6.1.2 The holders of Lease Claims after discharge of the
Lease Claims shall be entitled to receive each payment and distribution
of any kind or character, whether in cash, property, securities or
otherwise (including any such payment or distribution which may become
payable or deliverable by reason of any other Claim being subordinated
to any Subordinated Claim), that may become payable or deliverable on
account or in respect of any Subordinated Claim, for application to the
payment of Lease Claims of such holders (including all Post-Petition
Claims), until all holders of Lease Claims have received performance
and payment in full in cash of all Lease Claims (including all
Post-Petition Claims). All such payments and distributions shall be
delivered by the debtor, trustee, receiver, disbursing agent, or other
person making such payment or distribution in such Bankruptcy,
Insolvency, or Liquidation Proceeding directly to the Landlord for the
benefit of such holders of Lease Claims.
SECTION 6.2 NO ADJUDICATED OR IMPUTED VALUE.
Except as otherwise agreed in writing by the Landlord, no
payment or distribution consisting of any property or securities other than cash
shall be deemed applied to the payment of Lease Claims at any adjudicated or
imputed value.

■ ■ ■ ■ ■ ■ ■

* [What to work on]
a: According to the lease claims passage, to whom must payments and distributions in a bankruptcy, insolvency, or liquidation proceeding be delivered?
b: Carry on the lease claims passage from the point where it stops.
The lines that come next have no connection to the lease claims passage.

* [Stored data]
■ ■ ■ ■ ■ ■ ■

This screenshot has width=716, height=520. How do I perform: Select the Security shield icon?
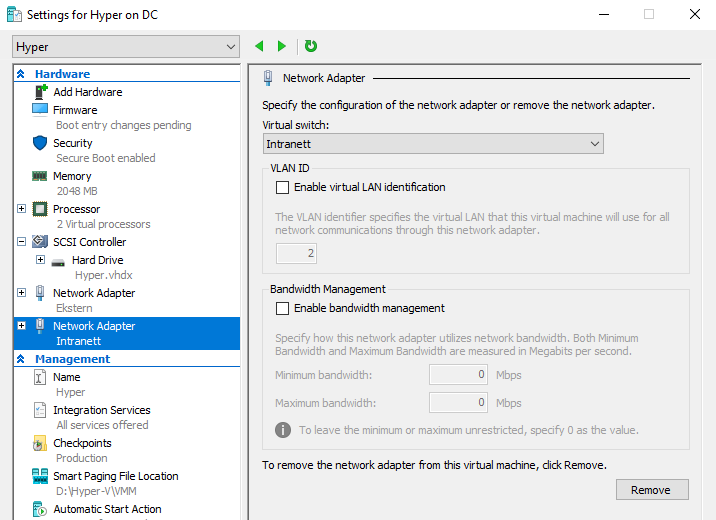(40, 143)
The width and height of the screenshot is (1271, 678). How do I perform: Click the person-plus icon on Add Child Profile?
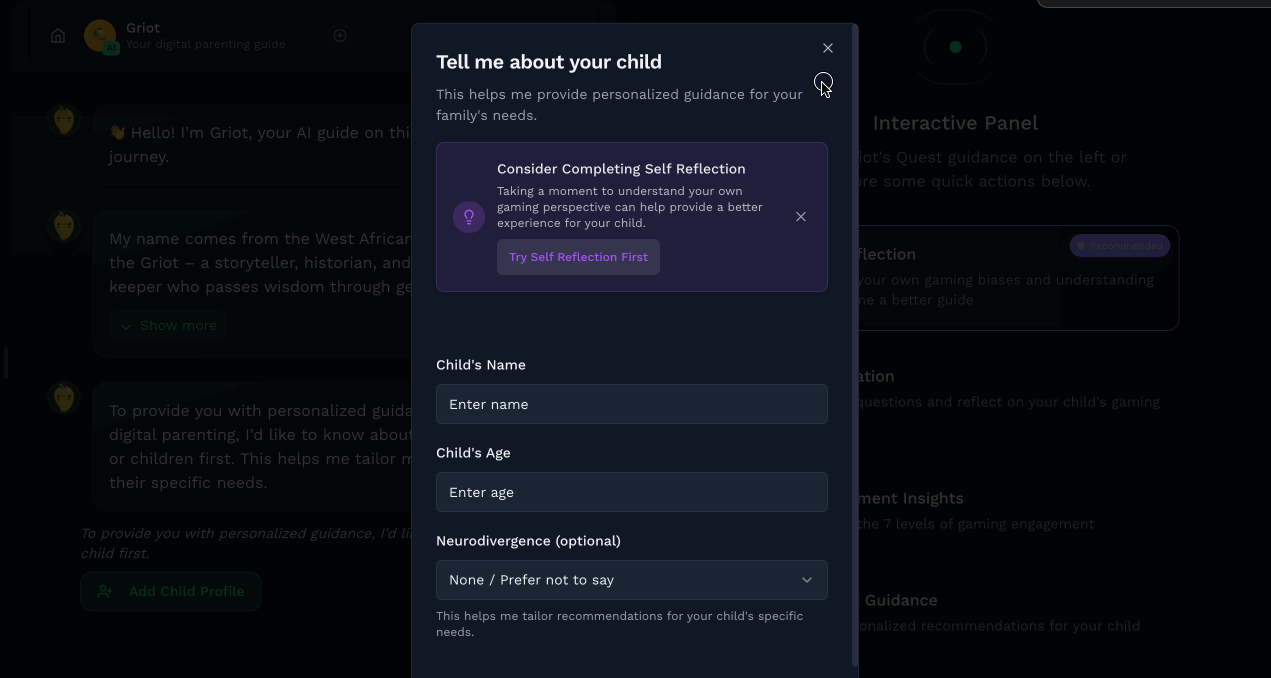click(104, 592)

■ ■ ■ ■ ■ ■ ■

* [Task responses]
a: Directly to the Landlord, for the benefit of the holders of Lease Claims.

b:
SECTION 6.3 DISCHARGE OF PHYSICIAN.
No discharge of the liability of the debtor in such
Bankruptcy, Insolvency or Liquidation Proceeding shall, as against the
Physician, constitute performance and/or payment of the Lease Claims or shall in
any respect affect or impair the right of the holders of Lease Claims to receive
each performance, payment or distribution on account or in respect of
Subordinated Claims and to apply such payment or distribution to pay the Lease
Claims (including all Post-Petition Claims accrued or incurred through the date
on which cash proceeds have been received by the holders of Lease Claims in an
amount sufficient to pay all Lease Claims in full), until cash proceeds have
been received and applied to the payment of and performance of Lease Claims in
an amount sufficient to perform, discharge and pay, in full and in cash, all
Lease Claims (including all Post-Petition Claims accrued or incurred through the
date on which cash proceeds in such amount are received).
SECTION 6.4 FORBEARANCE BY PHYSICIAN.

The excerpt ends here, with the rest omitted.